2004 Directors' Summary Synopsis

OVERCOMING INHIBITION TO PROMOTE REGENERATION

Regeneration of axons in the adult central nervous system is limited because of the presence of inhibitory proteins and molecules. As inhibitors have been identified, several Miami Project investigators have gained knowledge that may lead to treatment strategies to block inhibitors.

One major inhibitory protein family is the chondroitin sulfate proteoglycans (CSPGs). Proteoglycans, made up of proteins and sugar chains, have been shown to form a physical barrier that leads to reduced axon regeneration. Previous research has shown that if the sugar portions of the proteoglycan are eliminated with an enzyme Chondroitinase ABC, axon regeneration improves. While this experimental strategy does improve regeneration, the axons do not regenerate beyond the injury area. Knowing that Chondroitinase ABC does not completely "digest" the sugar chains, Dr. Barbara Grimpe, formerly from Case Western Reserve University, has developed a new strategy to more completely inhibit the formation of sugar chains on proteoglycans. Using a totally new DNA enzyme technology, she and her colleagues found that regenerating axons could indeed bypass the injury area in experimental SCI.
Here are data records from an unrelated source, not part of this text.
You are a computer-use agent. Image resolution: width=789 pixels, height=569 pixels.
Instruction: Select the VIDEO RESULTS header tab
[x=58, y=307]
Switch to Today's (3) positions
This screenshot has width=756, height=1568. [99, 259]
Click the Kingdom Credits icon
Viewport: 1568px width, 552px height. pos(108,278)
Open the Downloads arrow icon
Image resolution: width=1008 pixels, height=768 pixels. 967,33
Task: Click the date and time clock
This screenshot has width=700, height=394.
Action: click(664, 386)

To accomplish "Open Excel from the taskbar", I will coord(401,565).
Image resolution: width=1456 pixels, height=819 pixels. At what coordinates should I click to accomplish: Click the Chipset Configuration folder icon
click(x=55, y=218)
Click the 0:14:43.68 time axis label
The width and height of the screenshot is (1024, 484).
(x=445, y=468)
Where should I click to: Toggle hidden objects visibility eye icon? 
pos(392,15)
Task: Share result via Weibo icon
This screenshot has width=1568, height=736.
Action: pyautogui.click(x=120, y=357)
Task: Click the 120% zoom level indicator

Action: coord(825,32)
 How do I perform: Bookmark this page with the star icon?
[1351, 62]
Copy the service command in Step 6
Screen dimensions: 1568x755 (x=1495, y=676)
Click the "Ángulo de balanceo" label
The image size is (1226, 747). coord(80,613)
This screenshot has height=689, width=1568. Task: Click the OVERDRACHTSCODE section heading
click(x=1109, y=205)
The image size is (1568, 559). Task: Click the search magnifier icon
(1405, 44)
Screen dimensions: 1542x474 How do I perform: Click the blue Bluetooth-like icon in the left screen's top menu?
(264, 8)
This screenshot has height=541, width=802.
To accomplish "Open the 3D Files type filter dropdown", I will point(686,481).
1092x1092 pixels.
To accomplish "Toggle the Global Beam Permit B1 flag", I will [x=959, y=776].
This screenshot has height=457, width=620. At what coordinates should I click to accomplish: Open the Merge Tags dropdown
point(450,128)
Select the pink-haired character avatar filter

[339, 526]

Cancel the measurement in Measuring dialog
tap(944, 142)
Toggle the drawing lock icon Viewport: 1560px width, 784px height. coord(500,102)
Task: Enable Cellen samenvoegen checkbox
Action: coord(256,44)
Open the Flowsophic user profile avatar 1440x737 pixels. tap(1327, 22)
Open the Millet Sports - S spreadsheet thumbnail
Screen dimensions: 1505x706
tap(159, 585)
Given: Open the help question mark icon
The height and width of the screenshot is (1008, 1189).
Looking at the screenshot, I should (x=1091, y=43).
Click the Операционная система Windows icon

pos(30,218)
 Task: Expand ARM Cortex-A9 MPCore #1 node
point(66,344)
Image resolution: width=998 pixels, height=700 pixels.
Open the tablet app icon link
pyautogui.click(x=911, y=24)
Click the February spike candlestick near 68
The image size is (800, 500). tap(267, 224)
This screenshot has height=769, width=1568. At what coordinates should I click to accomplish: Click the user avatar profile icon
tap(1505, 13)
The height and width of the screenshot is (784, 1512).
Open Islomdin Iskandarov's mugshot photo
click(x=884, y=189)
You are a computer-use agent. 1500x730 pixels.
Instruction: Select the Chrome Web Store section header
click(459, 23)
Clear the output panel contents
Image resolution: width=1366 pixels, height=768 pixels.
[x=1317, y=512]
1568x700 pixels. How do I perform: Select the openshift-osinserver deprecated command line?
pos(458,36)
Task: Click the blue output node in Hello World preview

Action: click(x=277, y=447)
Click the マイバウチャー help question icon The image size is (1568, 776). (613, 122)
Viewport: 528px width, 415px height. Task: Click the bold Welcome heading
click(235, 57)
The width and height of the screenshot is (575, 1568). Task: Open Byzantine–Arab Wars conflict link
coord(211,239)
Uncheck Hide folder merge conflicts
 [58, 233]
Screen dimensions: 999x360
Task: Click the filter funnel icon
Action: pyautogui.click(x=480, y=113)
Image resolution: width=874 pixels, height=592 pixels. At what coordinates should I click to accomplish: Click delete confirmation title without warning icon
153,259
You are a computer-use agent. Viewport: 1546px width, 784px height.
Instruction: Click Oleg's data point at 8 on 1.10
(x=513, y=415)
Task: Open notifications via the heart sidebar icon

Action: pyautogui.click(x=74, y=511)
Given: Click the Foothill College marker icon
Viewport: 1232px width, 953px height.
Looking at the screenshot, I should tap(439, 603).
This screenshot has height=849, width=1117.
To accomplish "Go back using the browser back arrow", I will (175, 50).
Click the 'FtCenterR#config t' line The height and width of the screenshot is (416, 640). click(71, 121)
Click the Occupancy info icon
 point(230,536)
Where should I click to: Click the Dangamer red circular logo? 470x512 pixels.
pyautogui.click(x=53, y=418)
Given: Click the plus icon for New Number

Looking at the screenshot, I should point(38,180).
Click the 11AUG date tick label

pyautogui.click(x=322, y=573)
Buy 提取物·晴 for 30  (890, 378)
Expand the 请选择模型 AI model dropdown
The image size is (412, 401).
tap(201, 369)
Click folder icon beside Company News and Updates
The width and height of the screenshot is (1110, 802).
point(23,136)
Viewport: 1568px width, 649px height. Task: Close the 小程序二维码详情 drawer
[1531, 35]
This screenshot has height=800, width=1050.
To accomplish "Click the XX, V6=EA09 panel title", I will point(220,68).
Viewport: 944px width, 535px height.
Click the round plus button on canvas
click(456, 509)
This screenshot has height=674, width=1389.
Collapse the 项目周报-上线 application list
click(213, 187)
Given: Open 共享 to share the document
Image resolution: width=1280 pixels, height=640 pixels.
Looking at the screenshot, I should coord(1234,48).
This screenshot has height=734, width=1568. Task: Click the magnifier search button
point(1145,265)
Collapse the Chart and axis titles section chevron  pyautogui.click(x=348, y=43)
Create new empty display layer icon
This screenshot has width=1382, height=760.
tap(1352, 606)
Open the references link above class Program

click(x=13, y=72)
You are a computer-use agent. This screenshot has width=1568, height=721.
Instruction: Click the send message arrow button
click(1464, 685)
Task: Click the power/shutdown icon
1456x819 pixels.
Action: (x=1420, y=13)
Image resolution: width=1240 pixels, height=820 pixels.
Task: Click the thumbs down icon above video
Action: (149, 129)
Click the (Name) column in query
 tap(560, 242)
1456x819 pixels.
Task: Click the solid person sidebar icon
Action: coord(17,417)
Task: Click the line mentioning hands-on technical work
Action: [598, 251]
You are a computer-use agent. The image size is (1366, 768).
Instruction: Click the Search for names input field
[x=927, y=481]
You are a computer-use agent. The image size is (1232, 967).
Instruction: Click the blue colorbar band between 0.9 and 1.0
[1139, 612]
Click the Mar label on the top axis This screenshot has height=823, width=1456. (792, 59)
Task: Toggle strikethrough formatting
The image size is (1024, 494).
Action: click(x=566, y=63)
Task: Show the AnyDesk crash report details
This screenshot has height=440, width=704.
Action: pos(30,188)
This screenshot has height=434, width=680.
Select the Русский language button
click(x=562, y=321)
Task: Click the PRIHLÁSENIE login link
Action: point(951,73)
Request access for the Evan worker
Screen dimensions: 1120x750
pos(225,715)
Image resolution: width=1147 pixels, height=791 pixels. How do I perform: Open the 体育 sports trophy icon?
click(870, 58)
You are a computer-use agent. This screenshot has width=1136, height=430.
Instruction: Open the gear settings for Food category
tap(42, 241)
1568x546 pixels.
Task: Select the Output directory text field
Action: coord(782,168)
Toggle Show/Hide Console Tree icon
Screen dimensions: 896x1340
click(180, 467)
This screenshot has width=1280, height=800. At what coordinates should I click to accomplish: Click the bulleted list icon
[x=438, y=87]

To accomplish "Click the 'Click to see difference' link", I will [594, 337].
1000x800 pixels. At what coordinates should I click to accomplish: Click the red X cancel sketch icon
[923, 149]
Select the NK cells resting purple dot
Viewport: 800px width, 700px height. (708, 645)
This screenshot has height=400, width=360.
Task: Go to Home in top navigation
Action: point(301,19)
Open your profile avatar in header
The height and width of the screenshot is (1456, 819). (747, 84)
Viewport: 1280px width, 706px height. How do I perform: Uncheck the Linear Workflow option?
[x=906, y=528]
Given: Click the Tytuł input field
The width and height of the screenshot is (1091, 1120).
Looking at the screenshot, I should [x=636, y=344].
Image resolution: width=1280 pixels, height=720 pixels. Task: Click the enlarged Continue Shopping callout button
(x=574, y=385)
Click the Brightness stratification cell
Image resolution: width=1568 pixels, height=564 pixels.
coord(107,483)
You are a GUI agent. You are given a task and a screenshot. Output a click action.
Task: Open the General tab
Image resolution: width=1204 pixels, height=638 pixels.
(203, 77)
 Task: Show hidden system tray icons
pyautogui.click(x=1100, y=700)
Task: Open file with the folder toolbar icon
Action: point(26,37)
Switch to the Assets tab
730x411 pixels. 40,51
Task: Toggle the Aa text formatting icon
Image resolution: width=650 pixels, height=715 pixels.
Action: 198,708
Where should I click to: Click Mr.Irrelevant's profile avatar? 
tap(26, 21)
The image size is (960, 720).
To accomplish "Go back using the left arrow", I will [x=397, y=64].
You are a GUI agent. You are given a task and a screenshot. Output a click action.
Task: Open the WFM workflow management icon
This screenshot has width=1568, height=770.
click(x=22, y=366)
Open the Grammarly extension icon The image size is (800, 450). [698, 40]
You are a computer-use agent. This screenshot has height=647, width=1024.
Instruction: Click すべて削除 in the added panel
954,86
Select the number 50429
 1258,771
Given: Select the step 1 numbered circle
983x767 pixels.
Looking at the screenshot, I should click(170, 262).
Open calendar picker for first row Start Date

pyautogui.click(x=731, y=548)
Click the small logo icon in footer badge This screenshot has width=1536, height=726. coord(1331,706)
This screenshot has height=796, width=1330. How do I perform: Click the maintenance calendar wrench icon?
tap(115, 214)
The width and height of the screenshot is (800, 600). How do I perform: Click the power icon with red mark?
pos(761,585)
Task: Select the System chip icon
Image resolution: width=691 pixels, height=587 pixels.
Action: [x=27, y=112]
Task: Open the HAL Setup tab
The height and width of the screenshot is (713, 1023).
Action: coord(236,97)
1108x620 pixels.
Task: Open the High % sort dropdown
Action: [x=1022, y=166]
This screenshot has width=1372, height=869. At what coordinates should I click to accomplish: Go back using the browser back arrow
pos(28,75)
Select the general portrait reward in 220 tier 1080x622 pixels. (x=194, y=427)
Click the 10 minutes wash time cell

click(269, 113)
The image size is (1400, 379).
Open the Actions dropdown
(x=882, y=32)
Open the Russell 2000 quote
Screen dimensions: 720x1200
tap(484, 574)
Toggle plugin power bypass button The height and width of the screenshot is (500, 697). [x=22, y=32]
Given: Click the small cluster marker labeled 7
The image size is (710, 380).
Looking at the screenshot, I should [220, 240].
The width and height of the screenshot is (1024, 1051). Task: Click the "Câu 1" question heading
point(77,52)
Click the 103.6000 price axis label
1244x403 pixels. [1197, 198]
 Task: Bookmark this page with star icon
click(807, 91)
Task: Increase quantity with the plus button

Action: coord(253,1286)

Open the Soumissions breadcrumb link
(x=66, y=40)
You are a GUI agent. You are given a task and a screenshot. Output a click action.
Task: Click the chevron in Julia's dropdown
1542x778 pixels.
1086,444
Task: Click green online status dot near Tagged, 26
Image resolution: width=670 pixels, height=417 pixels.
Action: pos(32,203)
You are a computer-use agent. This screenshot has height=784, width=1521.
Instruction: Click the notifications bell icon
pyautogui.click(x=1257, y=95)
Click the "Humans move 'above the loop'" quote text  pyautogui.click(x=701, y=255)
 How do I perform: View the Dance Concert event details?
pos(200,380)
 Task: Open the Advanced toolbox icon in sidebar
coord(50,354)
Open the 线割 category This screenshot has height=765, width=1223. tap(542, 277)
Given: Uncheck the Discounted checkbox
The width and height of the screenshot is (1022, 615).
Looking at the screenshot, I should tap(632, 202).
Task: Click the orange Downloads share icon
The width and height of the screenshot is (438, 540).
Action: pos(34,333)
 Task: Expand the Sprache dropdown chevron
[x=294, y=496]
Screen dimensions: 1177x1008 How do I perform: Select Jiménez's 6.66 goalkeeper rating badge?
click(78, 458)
Agrin and NOGO are other inhibitory proteins. This year, Dr. John Bixby studied Agrin and Dr. John Bethea studied NOGO. Both reported on work done in their laboratories that is helping to understand the biological structure of these proteins. In the course of his study, Dr. Bethea found that regeneration was increased after blocking NOGO with specific antibodies.

Several strategies have been proposed that modify the environment within the spinal cord to promote regeneration. For example, the study by Drs. Mary Bartlett Bunge and Damien Pearse described previously utilized drugs to increase the levels of the cell-signaling molecule cyclic AMP. When cyclic AMP levels are normal, axons seem to navigate the inhibitory environment better. Another approach to overcome the inhibitory environment in the injured spinal cord is to increase the concentration of growth promoting factors and provide a supportive area for growth. In chronic spinal cord injuries that result in substantial nervous tissue loss, it may be necessary to implant tubular guidance scaffolds to help reconnect the spinal cord on each end of the injury. A strategy that Dr. Martin Oudega examined this year is the use of freeze-dried porous guidance scaffolds that have been impregnated with brain-derived neurotrophic factor (BDNF). BDNF is a growth factor known to promote cell survival. In future studies, he has plans to combine these scaffolds with cell transplantation approaches such as Schwann cells or olfactory ensheathing cells in an effort to promote sufficient regeneration.